Unlike FF8, I don’t have particularly grand or interesting theories about this one: The worldbuilding is better explained (without having to refer to an in-game encyclopedia, even) and there aren’t any wacky time-travel shenanigans. I think the real weakness of the game is that it keeps you on a solid adventure plot for two discs but then both swerves into explaining the full backstory at the same time the gameplay gets messy. It’s interesting how long Garland’s plans clearly have been running (the main landmass is called the “Mist Continent” and the Mist is just a waste product of his overall scheme!) but the majority of the details you put together are either ancient records from 5,000 years ago or events from the past decade; nothing in between. People make a big deal about Necron coming out of nowhere, but I actually think the Memoria sequence works reasonably well: Kuja is charged up on Trance power but aware that he’s dying and has tunneled into the central existence of the world to try to snuff it out. Necron isn’t a creature, it’s a concept: It’s death. Fighting Necron is the team standing up and saying, “We’ve found things to live for, we’re going to keep this world alive.” Which is very much the culmination of their plotlines.
And by that I mean pretty much everybody’s plotlines: The character themes are all amusingly consistent: Vivi doesn’t know where he comes from but finds a family and makes a life for himself. Zidane doesn’t know where he comes from but finds a family and makes a life for himself. Dagger learns the truth of where she comes from and rebuilds her life despite that. Eiko finds a family and makes a life for herself.
And the ending seems easy to fill in the gaps on: The Iifa Tree collapses and stops impeding the cycle of souls, so both Terran and Gaian souls begin cycling and the planet finds a new equilibrium in the combination. Given what we saw with the Black Mages, the rescued Genomes probably also develop self-awareness. Vivi likely dies soon after the game’s events, but not only has/creates children first, but finds enough joy in his limited existence that he wants to reproduce. Dagger ascends as queen of Alexandria; Eiko becomes Cid’s heir in Lindblum; the survivors of Burmecia and Cleyra presumably reunite to rebuild. Between the fact that the leaders of the countries are all close companions now and the Mist isn’t inflaming wars, the world probably finds peace. It’s as “happily ever after” as an ending can get.

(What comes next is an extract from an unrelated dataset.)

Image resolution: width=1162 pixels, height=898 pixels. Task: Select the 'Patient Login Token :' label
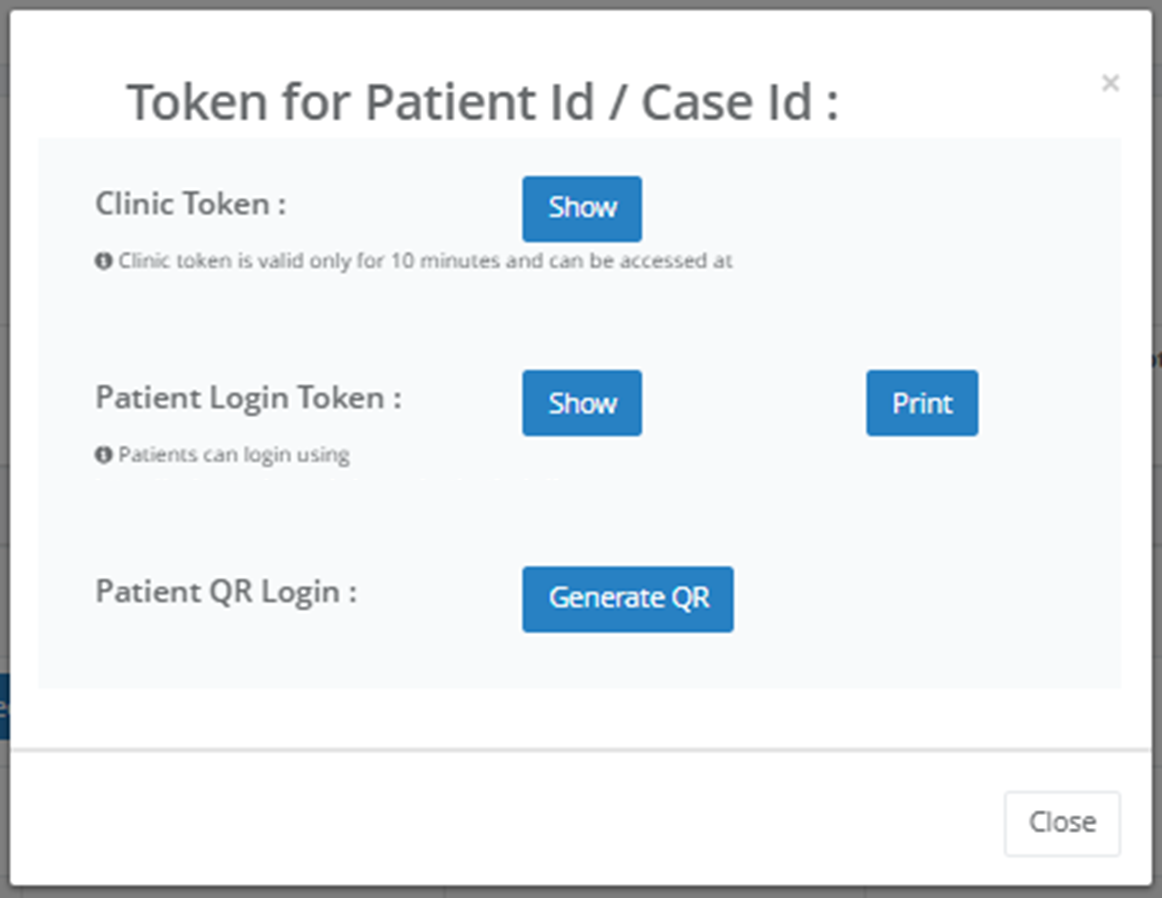tap(248, 398)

Overall: I loved this when it came out, but in retrospect it was hobbled by design decisions that were endemic at the time. If someone was playing through all of the FF games in order they’d get to this one and probably find the same joy I originally did, because it was a retrospective and a turning point in a lot of ways. The new Steam version is absolutely the way to play it; it loses nothing and adds convenience (and is prettier).